The hip-hop group's lawyer accuses their business manager of putting their assets at risk
A lawyer for the Black Eyed Peas is accusing the hip-hop supergroup's business manager of failing to file income tax returns for its touring operation going back as far as eight years, and says he is only now getting around to doing their basic accounting.
Larkin admits that, “due to an inadvertent oversight,” he failed to file income tax returns for the band and some of its individual members. He claims Yu used this lapse to send out letters “filled with venomous lies and fabricated accusations . . . that he engaged in criminal conduct.”
Larkin, who owns Sherman Oaks-based Larkin Business Management, is seeking $5 million in damages.
In Yu's reply, she stands by her charges while denying Larkin’s accusations.
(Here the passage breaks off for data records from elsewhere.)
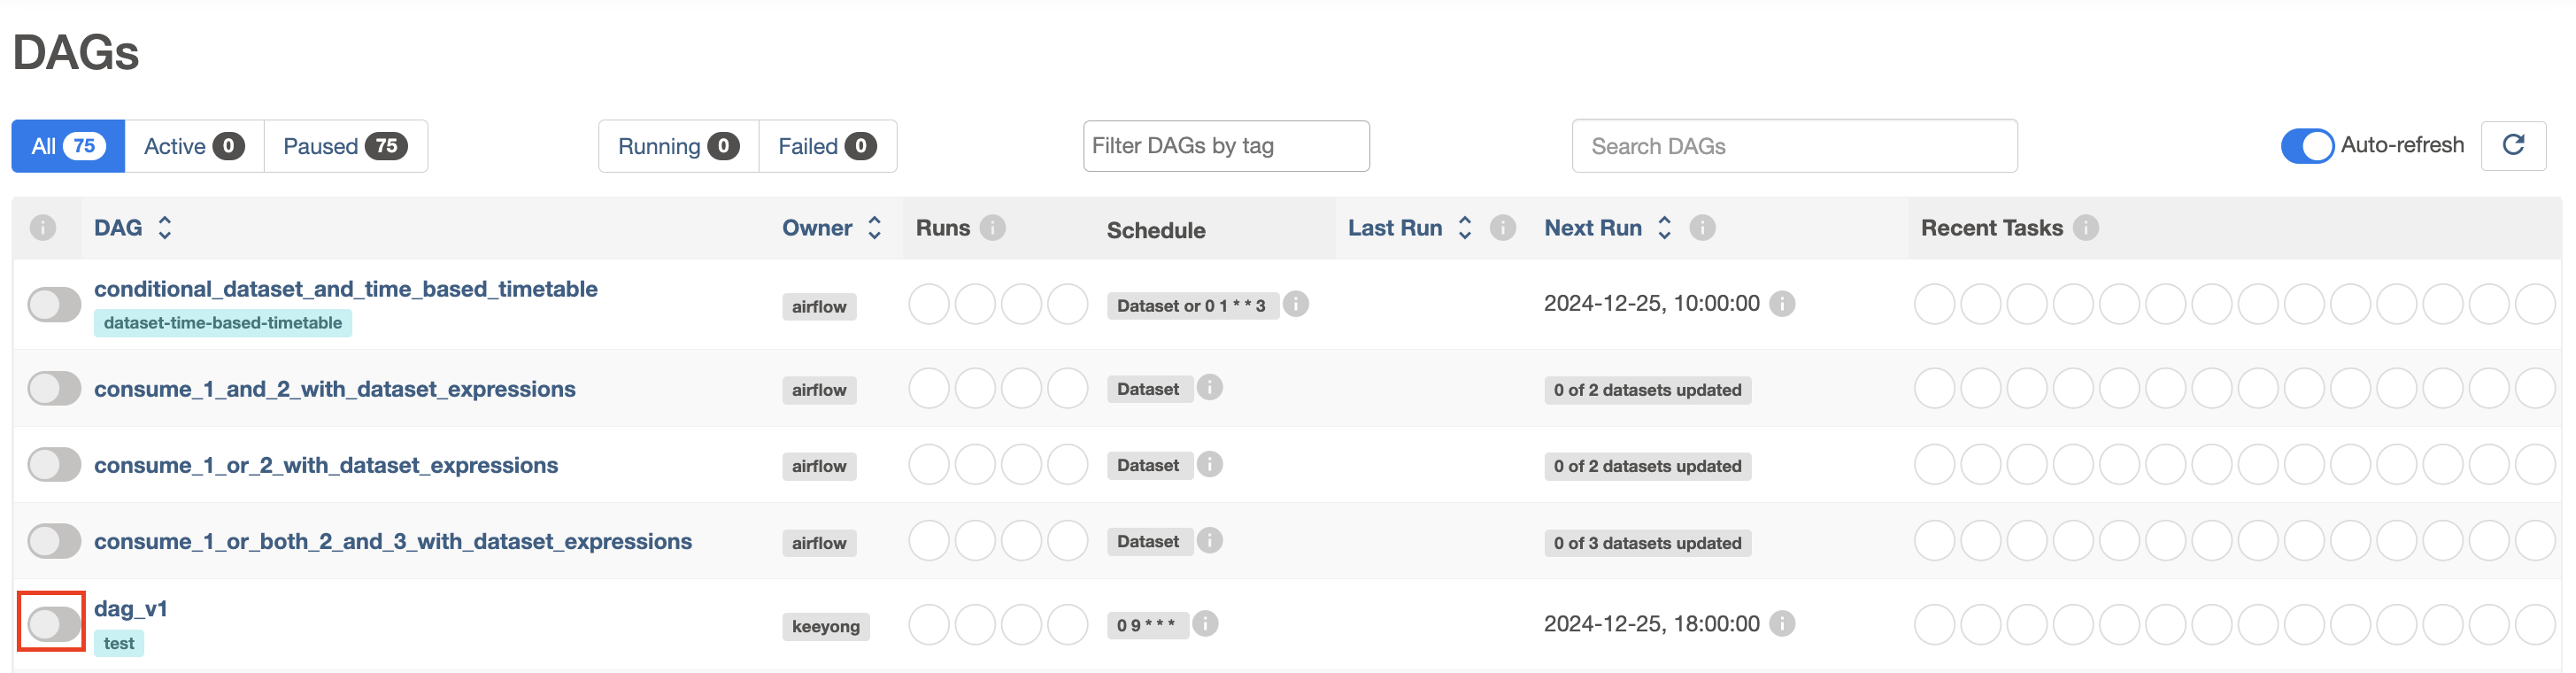Click info icon beside Runs header

[992, 228]
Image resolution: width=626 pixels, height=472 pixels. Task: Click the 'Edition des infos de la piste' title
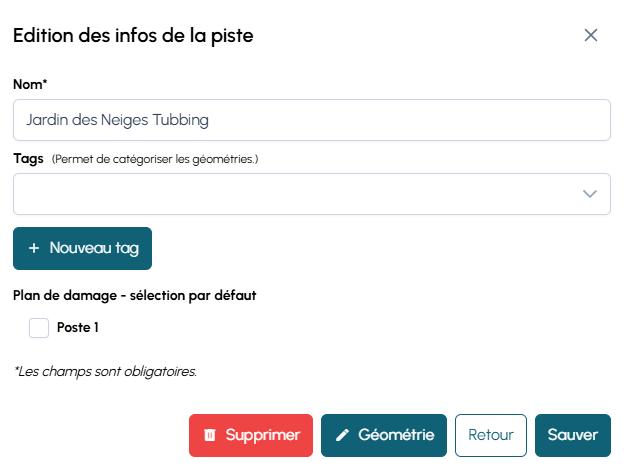click(x=133, y=36)
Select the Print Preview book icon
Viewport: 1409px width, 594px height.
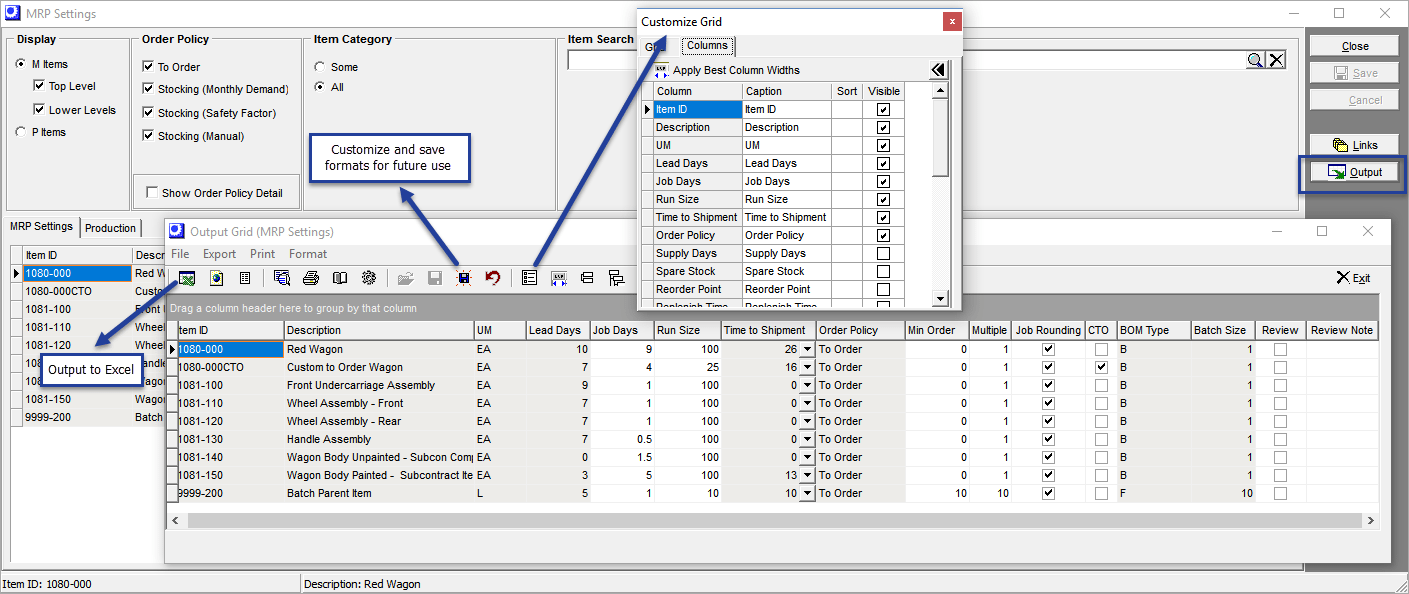click(x=338, y=277)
And, for good measure, Yu claims that for years "Larkin knowingly and/or recklessly breached his fiduciary duties as a business manager by failing to timely make elections to tax various entities affiliated with the music group . . . resulting in losses of no less than $1.1 million to the members of the music group.”
She also says in the court filing that Larkin's failures have put the group at "considerable risk" and caused the Franchise Tax Board to suspend corporate entities owned by the group and its individual members.
The language of the legal salvos is bombastic even by the standards of the entertainment industry.
"Yu hatched a deliberate and illegal plan to ruin Larkin's reputation and poach his clients through a series of deceitful lies," thunders Larkin's original suit.
"Larkin has delayed and obstructed efforts to audit the performance of his duties as a business manager for the music group," counters Yu's reply.
Yu has lawyered up with Century City powerhouse Alan Weil, while Larkin is represented by the equally high-profile Skip Miller, who in the past has represented Bob Dylan and Nick Nolte.
A request made to Larkin for comment late Monday afternoon was not returned.